According to a new study, our affinity for monochromatic color palettes and matchy-matchy sets is something of a fashion faux pas. In the recently published article, "The Science of Style: In Fashion, Colors Should Match Only Moderately" by researchers at the University of North Carolina, participants rated clothing based on how "fashionable, good, and liked" they were. The result? "Maximum fashionableness is attained when outfits are neither too coordinated nor too different." In layman's terms, anything that's too coordinated—or conversely, too discordant—is inherently unfashionable, or just, not cool (who's going to break the news to Solange?!).

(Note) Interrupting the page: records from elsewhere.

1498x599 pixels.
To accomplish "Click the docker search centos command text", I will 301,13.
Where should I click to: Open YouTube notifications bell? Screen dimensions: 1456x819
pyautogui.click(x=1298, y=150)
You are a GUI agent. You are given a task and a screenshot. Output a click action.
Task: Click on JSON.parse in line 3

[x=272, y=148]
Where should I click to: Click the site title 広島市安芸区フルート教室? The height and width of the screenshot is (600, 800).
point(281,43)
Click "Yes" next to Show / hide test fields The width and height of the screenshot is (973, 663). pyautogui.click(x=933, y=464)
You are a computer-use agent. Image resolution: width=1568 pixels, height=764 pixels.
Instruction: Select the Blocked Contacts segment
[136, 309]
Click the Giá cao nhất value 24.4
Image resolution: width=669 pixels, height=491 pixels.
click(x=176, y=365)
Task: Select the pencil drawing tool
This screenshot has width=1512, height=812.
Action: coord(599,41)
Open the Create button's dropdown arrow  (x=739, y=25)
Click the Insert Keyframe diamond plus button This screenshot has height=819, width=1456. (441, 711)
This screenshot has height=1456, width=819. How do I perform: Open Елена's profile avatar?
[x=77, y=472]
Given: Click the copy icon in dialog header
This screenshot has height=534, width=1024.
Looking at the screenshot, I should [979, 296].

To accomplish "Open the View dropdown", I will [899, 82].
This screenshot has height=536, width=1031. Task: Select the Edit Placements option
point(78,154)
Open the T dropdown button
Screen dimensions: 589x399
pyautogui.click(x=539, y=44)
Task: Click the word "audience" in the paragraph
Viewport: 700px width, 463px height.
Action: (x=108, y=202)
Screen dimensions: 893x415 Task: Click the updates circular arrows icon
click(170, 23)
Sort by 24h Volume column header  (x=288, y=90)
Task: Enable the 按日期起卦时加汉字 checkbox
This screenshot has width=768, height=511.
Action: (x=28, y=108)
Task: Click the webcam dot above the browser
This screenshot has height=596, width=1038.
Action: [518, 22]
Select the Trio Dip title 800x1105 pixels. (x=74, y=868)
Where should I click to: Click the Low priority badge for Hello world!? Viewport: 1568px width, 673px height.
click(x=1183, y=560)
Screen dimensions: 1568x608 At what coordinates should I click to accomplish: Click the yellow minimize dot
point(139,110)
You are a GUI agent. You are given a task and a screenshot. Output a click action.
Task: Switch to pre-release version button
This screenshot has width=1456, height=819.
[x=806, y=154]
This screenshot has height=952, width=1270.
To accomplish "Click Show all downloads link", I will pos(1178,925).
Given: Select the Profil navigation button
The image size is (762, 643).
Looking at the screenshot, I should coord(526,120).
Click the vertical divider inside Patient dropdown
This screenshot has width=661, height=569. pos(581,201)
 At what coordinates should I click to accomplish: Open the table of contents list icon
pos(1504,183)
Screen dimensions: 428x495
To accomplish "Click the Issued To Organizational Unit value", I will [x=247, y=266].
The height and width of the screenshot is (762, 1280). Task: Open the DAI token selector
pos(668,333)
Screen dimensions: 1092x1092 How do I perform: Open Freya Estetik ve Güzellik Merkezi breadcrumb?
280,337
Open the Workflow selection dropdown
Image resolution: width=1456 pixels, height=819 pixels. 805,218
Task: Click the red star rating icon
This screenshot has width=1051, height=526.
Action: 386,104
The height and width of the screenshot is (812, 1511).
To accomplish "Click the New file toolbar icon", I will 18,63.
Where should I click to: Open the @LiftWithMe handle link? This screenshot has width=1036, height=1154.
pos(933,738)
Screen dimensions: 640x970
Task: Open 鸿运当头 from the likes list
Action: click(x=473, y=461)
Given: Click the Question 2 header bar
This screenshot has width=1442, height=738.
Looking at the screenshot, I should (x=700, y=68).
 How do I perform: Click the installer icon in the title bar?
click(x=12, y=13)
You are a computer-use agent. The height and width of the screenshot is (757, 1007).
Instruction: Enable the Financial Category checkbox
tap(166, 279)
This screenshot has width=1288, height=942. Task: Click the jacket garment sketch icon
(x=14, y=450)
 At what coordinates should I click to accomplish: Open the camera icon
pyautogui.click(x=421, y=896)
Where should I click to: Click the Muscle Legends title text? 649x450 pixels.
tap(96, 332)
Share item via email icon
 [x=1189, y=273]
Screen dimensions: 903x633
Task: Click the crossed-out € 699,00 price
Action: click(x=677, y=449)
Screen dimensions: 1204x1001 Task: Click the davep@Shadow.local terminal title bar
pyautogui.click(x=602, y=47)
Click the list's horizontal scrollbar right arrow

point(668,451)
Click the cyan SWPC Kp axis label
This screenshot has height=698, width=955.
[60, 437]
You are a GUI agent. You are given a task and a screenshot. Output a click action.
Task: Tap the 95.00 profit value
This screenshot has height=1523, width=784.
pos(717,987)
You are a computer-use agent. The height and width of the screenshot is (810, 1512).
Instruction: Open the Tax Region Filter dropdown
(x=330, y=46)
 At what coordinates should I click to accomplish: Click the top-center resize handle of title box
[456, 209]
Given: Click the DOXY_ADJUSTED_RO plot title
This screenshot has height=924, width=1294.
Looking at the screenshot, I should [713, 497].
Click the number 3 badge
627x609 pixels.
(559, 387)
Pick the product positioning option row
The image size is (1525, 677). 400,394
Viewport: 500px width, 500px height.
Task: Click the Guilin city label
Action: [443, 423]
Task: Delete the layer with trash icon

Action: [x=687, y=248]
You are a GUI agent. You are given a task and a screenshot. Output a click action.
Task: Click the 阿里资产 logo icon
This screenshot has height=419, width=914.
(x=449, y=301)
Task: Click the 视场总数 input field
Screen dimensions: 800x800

To the scientists and researchers, the verdict is anything but surprising—it's in line with our behavioral tendency to find the balance between extremes.
For us though, it's hard to take seriously, especially after witnessing two seasons-worth (and counting) of one-shade wonders. Made popular by Lupita Nyong'o (above, left; in Calvin Klein Collection) who dominated the awards show circuit in practically every shade of the rainbow, the monochromatic movement has gained momentum on and off the red carpet, luring trend-setters like Jordana Brewster (above, center; in Max Mara) and Victoria Beckham (above, right) in its wake.
The trend isn't exclusive to bold shades, either. Diane Kruger (in Roland Mouret), Rosario Dawson (in Roksanda Ilincic), and Jessica Szohr prove that coordinated separates peppered in prints, from sophisticated polka dots to playful fruits, are still going strong.
For the self-proclaimed stylishly challenged, science's empirical approach to fashion might be the answer. But we say, wear whatever your heart desires. Rules are meant to be broken, after all.